Disputa entre grupos

A operação do governo, que se estendeu a várias cidades francesas, é chamada de “Varredura Limpa”. Mas, segundo o ministro, teve um impacto mínimo.

Pascal Bonnet, vice-chefe de investigações criminais e responsável pela região sul da França, disse ao jornal Le Monde que a polícia identificou as duas principais gangues rivais em Marselha, conhecidas como Yoda e DZ Mafia. A feroz disputa entre elas para controlar os pontos de venda causou, apenas no ano passado, cerca de 35 dos 49 assassinatos registrados na cidade.

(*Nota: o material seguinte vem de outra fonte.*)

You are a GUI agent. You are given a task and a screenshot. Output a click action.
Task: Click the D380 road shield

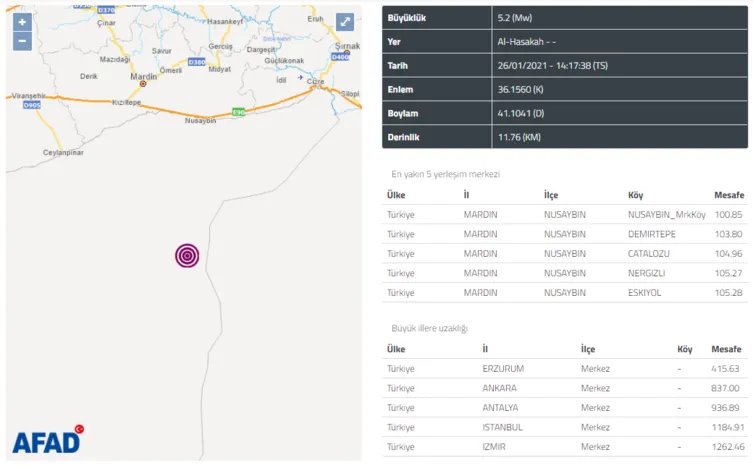[x=196, y=62]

Em bairros no norte de Maselha e em outros mais pobres em todo o país — especialmente onde os imigrantes norte-africanos têm dificuldade para se integrar à sociedade francesa —, as taxas de abandono escolar são elevadas, a violência é comum e o acesso a emprego é escasso. Ofertas através de grupos no WhatsApp e outras redes sociais de ganhos de até US$ 5.500 (R$ 28 mil) para dirigir um carro ou até US$ 200 mil (cerca de R$ 1 milhão) por um assassinato podem ser irresistíveis.

— Há serviços de entrega em domicílio em Marselha para maconha ou cocaína que são vendidos nas redes sociais como um negócio comum — disse o senador Durain. — Pessoas em grupos privados no WhatsApp os chamam de “Uber-hash” ou “Uber-coke” [em referência ao haxixe e a cocaína].

Vários ministros prometeram recapturar Amra e levar à Justiça os assassinos que o libertaram, mas quanto mais a busca prossegue, mais embaraçoso fica o cenário para Macron, em um momento delicado com a aproximação dos Jogos Olímpicos. Em um nível mais profundo, a fuga, no mesmo dia da publicação do relatório do Senado, parece ter aberto um vigoroso debate sobre a razão pela qual as tentativas do governo para resolver o problema das drogas se revelaram, pelo menos até agora, tão ineficazes.